The ancient of days produced a small receptacle filled with several unprepossessing lumps of a substance with the appearance of crumbled rock or wood ashes. He took silver tweezers and placed a few small lumps onto a metal ornamental tray. One of Kenamun's servants held a lighted taper beneath the tray to heat its thin base.

After some moments wisps of white fume rose from the tray. Si-Amun did precisely as Suetonius had done only two days earlier at The House of the Blue Lotuses. He fanned the fumes into his face and nostrils with both hands while muttering a low chant in his foreign tongue. Minutes of chanting in the stillness passed.

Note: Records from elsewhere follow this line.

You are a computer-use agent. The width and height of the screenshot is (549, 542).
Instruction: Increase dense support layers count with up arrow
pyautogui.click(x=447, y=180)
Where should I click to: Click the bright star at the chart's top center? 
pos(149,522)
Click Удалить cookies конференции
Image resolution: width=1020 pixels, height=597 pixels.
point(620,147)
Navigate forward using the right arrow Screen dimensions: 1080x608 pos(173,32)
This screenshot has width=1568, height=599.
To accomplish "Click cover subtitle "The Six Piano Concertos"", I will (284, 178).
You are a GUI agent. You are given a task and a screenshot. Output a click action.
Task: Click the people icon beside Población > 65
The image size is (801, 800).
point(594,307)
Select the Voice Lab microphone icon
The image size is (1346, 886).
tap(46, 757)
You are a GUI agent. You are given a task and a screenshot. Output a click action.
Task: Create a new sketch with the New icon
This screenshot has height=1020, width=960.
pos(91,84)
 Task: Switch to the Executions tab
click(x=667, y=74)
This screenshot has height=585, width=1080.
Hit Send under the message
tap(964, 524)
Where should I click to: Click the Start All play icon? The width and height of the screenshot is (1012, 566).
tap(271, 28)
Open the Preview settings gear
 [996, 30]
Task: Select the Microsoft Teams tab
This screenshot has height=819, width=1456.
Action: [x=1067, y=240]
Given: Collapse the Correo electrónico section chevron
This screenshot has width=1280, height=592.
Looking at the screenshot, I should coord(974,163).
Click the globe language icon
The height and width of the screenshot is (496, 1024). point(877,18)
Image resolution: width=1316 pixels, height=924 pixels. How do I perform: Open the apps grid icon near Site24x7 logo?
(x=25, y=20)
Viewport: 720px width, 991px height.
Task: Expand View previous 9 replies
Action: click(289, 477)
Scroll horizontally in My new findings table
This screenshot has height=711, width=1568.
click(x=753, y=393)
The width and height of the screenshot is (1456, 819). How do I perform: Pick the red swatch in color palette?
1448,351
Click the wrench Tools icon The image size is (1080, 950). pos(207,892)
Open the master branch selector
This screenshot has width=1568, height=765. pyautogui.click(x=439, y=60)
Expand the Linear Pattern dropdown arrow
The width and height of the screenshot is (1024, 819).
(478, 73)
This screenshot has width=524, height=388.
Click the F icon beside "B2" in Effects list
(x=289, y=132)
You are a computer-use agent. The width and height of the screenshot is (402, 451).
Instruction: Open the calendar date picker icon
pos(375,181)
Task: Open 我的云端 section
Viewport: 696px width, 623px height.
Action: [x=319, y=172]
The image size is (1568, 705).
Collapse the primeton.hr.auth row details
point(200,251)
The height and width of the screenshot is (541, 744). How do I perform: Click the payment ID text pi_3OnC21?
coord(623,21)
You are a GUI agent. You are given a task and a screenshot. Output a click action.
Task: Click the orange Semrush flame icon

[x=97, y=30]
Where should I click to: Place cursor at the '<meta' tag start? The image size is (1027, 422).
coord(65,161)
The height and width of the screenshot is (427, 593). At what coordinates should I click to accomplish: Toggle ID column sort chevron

Si-Amun was suddenly galvanized. He sat bolt upright on his stool. He fumbled to unpin a fibula to permit a beaded veil to fall from his headdress across his face, masking his features from sight. His voice assumed an energized clarity of tone. His antique age seemed to dissolve as he fell into a thoughtful silence awaiting Kenamun's questioning words.

"You may begin," the priest mortician nodded. "Ask, but be respectful."

Clarus was moved to ask the opening question.

"Oracle of Siwa, who speaks to us here tonight?" he asked magisterially as Strabon's stylus prepared to flutter over fresh wax.

There was a lengthy pause before Si-Amun spoke. He repeatedly shook his ostrich feather headdress, which gave a rustling sound akin to a feathery systrum, while he rattled a real systrum in one hand. The voice was no longer the sharp clear vocal character of the ordinary priest, it had a rumbling depth of throatiness as though calling from the bottom of a deep well. His Amazigh words were haltingly translated by the mortician.

"I am Amun, the hidden god. Amun is Ra. Amun is Ptah. Zeus Ammon is Amun. Jupiter is Amun. Serapis is Amun. I am Osiris who Seth destroyed but Isis restored. I am who I am."

Suetonius was startled by this heady declaration, yet adventurously posed the next question.

"Great Ammon of the Oracle of Siwa please tell, why did Antinous of Bithynia die?"

Again a long pause as the ostrich feathers shimmered, flurried, and trilled while the systrum rattled. Kenamun slowly translated the stumbled response.

"The son of Apollo ascended to the sun. The sun burnt the youth. The wild forces of Eros overcame the civil power of Aphrodite. A hidden secret unleashed the chaos of Eros so stalking wolves could devour their prey."